Back to Stanford
Home - Bill Lane Center for the North American West
Postdoctoral Fellowships

Each year, the Bill Lane Center invites applications for its two-year postdoctoral fellowship in the study of the North American West from interested recent Ph.D.’s in all disciplines of the humanities and social sciences whose research concerns the Western United States, Western Canada, or Northern Mexico.  In addition to pursuing their own research, during each academic year of the appointment the postdoctoral fellow is expected to teach up to two courses on Western topics in the Stanford department most appropriate to their disciplinary specialization and work with faculty colleagues in developing the Center programming, including taking a lead role in organizing interdisciplinary colloquia, conferences, or research initiatives. 

The deadline for postdoctoral fellowships that begin in the 2008-2009 academic year will be March 2008.  Please contact us with any questions you may have in the meantime.

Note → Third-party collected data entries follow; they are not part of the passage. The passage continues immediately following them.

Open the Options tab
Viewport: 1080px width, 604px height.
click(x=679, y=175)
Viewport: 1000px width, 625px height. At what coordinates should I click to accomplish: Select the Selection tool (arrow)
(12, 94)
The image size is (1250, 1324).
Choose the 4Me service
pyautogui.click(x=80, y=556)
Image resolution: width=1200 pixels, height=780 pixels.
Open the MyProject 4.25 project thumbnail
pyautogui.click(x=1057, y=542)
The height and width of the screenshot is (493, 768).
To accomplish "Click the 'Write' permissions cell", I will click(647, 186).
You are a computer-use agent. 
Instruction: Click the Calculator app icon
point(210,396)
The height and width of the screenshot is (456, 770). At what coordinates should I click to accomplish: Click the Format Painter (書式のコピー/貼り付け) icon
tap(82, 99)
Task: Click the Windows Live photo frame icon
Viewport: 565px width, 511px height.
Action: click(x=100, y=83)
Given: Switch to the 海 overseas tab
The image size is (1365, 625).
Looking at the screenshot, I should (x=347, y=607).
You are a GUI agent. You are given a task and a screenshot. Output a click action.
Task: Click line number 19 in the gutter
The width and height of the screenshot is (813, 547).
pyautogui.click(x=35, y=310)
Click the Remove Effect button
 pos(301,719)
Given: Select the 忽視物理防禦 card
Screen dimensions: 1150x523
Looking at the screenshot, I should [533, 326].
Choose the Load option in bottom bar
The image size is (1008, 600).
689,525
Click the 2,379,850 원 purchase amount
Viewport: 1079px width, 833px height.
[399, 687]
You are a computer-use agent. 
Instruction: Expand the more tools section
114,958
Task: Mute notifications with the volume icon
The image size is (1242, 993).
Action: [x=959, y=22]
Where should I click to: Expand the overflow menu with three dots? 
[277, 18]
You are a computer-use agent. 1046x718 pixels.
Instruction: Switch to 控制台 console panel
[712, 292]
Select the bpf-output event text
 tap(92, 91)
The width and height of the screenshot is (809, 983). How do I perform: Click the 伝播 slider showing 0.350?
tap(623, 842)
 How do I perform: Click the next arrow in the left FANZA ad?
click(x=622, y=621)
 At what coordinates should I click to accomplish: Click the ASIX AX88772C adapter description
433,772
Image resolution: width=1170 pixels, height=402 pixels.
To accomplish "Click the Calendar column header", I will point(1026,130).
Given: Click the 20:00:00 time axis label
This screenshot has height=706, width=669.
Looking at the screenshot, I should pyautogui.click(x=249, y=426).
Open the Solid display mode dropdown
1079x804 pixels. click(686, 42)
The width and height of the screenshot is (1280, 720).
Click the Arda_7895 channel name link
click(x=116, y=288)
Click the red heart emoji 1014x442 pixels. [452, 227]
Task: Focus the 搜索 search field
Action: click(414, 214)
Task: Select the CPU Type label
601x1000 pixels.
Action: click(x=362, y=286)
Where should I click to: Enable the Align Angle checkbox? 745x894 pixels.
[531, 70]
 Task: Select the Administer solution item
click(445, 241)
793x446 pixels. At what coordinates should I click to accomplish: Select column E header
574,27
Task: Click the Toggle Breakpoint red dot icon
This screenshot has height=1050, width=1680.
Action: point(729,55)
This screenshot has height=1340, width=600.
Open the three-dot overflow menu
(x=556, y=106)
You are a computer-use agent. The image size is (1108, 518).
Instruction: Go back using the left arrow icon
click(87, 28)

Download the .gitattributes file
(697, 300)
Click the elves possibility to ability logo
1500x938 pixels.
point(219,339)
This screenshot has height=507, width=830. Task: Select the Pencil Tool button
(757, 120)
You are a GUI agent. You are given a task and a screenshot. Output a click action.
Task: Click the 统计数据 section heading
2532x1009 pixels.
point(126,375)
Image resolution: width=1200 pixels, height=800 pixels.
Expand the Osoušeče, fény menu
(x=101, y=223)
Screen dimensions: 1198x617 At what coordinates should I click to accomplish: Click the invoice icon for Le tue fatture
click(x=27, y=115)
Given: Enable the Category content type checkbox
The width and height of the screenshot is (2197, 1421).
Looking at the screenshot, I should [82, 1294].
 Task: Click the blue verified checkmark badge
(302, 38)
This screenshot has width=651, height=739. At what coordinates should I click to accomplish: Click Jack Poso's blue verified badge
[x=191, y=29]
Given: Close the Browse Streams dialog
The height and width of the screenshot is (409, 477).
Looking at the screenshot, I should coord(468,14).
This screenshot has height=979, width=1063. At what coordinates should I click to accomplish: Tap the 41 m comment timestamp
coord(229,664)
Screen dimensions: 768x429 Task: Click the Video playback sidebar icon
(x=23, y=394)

CURRENT POSTDOCTORAL FELLOWS

In September 2007, the Center is pleased to welcome two new postdoctoral fellows to Stanford.

Geneva Gano
Geneva Gano has returned to Stanford after detours along the West coast and Puerto Rico. Her publications include articles on John C. Frémont’s 1865 exploration narrative and map; Willa Cather’s The Professor’s House; and Robinson Jeffers’ Tamar (forthcoming). She is currently at work on two book projects. The first, Continent’s End, is an extension of her dissertation, which examines the special place of the American West in the literary imagination during the 1920s and 30s. The second is an interdisciplinary consideration of the effects of the Mexican Revolution on U.S. literature and art in the early twentieth century.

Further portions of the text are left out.